Смертями полнится этот его роман — и не только человеческими: то корову Пестроню у той же бабки Анны "отыскала молонья", то купленная на смену "козичка осенесь подавилась галошей"; многими смертями во сне начинается и многими смертями въявь заканчивается, и лишь изредка полыхнет вечной и бессмертной, воистину нездешней, жизнью.
"Я ведь задорная была, сидеть не умела, всё бегом, бегом. Какую свободную минуту урву, кувшин в руку, под мышку куль с Артёмкой — и в лес. Положу малеханного на кочку и давай ягоды собирать. Вот так однажды рву ягода по ягоде, — опомнилась, паренька-то моего под рукой нету. Ой-ой… Где дите? — окружилась и место забыла. Залезла на сосенку глядеть: нету нигде. Ага… Слезла с дерева, заплакала. Господи, — вою, — и так мальчонко никошной удался дак еще и потеряла. Скажут на деревне, что нарошно оставила. Стала бегать, искать — и наткнулась. Лежит себе на кочке, палец сосет и смеется чему-то… С Богом, значит, беседует…"
"Парко было в бане, казалось, волосы потрескивают на голове; играло, колыбаясь от веника, пламя свечи, готовое умереть. В неверном переменчивом свете Шура была особенно, по-земному, притяглива и этими промытыми изнутри блескучими глазами, и прикусом воспаленных губ, собранных в сердечко, и пламенем раскалившихся щек. Но эта безмятежность, эта наивность и доверчивость обезоруживали меня, ей-богу; и куда-то вдруг подевалось всё плотское, похотное, а невольное возбуждение так и осталось забытым в предбаннике. Здесь, на полатях, мы как бы похристосовались, стали будто брат с сестрою, самой близкой роднею. Вот оно сладкое чувство родства, с каким ходили прежде русичи в баню всем семейством, не стыдясь, как Адам с Евой, еще не познавшие греха…"
Нет, конечно, своих Личутище и тут не забывает, определяет им умиротворяюще-доброе начало.

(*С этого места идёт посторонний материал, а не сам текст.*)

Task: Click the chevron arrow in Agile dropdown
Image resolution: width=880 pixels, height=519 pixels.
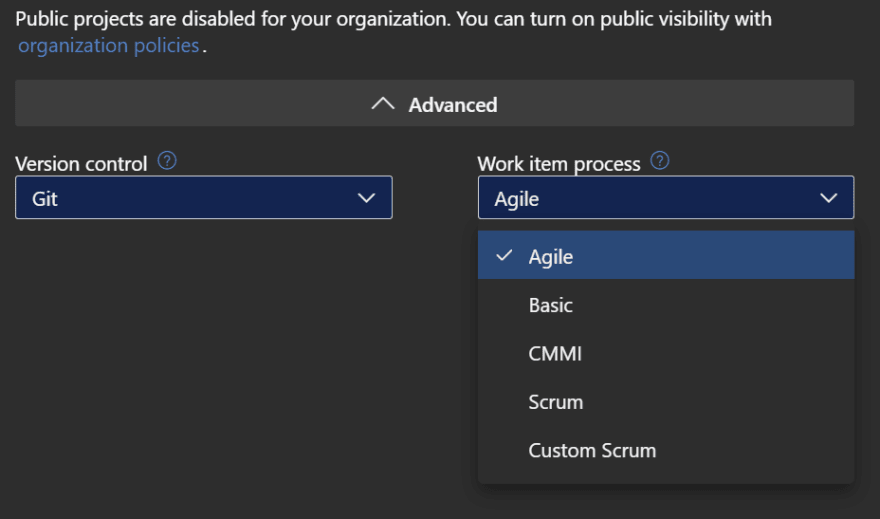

"Я лишь замурлыкал, закрывши глаза и отдаваясь истоме, когда женские сильные руки ласково и вместе с тем небрежно выминали мои мяса, будто тестяной ком для формы, вынимали из меня усталость и необъяснимую долгую печаль, и каждая выпаренная, измягчившаяся жилочка и хрящик так ловко вспрыгнули на свое место и теперь согласно подгуживали в лад хитровану-баннушке, затаившемуся иль в запечье, иль под полком в пахучих потемках, иль на подволоке за дымницей. Тут он всегда пасет, лишь глаз надо иметь особенный — зоркий и любовный, чтобы разглядеть старичонку, окутанного длинной ветхой бородою. Только он, верный хозяйнушко, настраивает христовеньких на тихомирное мытье, выкуривает из сердца, хоть на короткий час, всю скопленную жесточь и мирские досады. А Шура, знать, жила ладом с баннушкой, охотно привечала дедушку, не шумела, вела смирно, никогда не оставляла без привета и гостинца, потому и в новую баню заманила хозяйнушку…"
Так и живет он, Личутище, сам по себе, наособицу среди писательства нашего. Смотрит особенным, зорким и любовным глазом на нынешние нестроения, зная — и они пройдут, не такое уже бывало меж людей, до того срока, о котором лишь Бог весть.